Irgun-Zvei-Leum and its off-shoot Lehi (Stern Gang), headed by Menacham Begin, went for all sorts of terrorist activities. Six British embassies in the Mediterranean were attacked. Mosul pipeline was blown up. There were jail breaks. Haifa refinery was destroyed. Lydda airport was damaged. A senior British army officer was kidnapped and killed. A British judge was kidnapped. There were bank robberies. King David Hotel was bombed. There were ten major road ambushes and fifteen major raids on British installations.
All the inhabitants of a Palestinian village, Deir Yassin, were massacred. Begin claimed that “the Deir Yassin was indispensable to the establishment of an overwhelming Jewish majority in the parts of Palestine that were to become Israel”. Bernadotte was assassinated in Jerusalem in 1948. And, yet, Begin was not a terrorist. He was the winner of the Nobel Peace Prize in 1978!

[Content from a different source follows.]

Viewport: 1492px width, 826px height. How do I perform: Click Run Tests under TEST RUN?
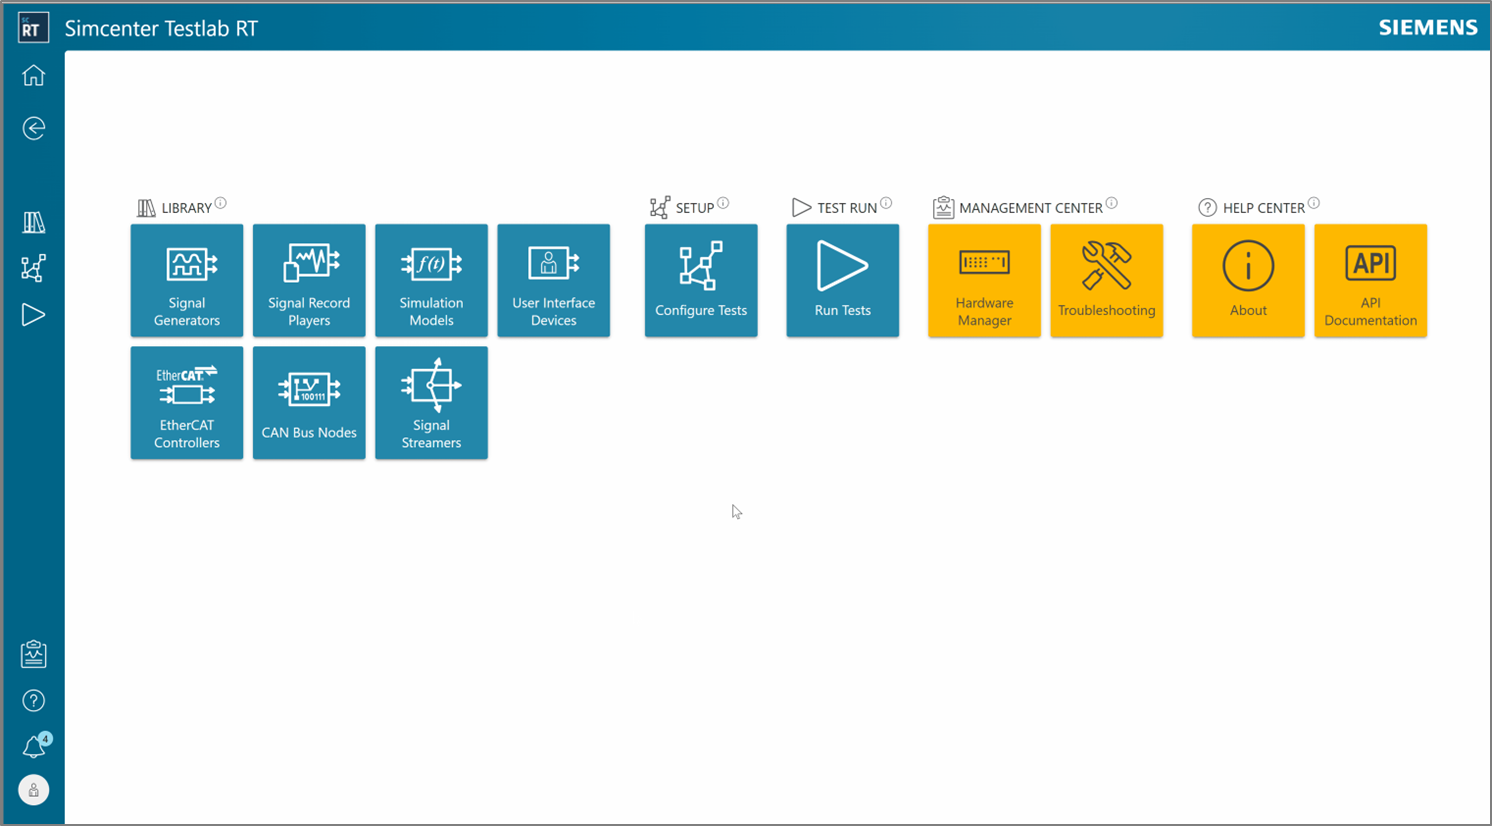pyautogui.click(x=842, y=280)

And, today, the erstwhile “moral equivalents of America’s Founding Fathers” are terrorists. To eliminate Evil and wipe out the evildoers, Afghanistan has been made the target of indiscriminate bombing showers. Notwithstanding the claim of Gen Clark, a former Commander of the Allied Forces in Europe, that this “war” is for the benefit of Pakistan and Saudi Arabia, and for the survival of Islam, as a religion of peace, the perception of a common Muslim, in the street, is that after fascism, nazism and communism, Islam has become an enemy, and that “the strike against terror” was a quick act of reprisal and immediate revenge.
Do not forget the words of Prof Spykman that there are countries to be “dominated” and their power annihilated. After all, to “command” the World, the Eurasian “heartland” and the “World-Island” have to be “commanded” and “ruled”.
Remember Madeleine Albright’s reply to a question whether the death of 600,000 Iraqi children was an acceptable price for achieving America’s objectives? She said, “We think it was.”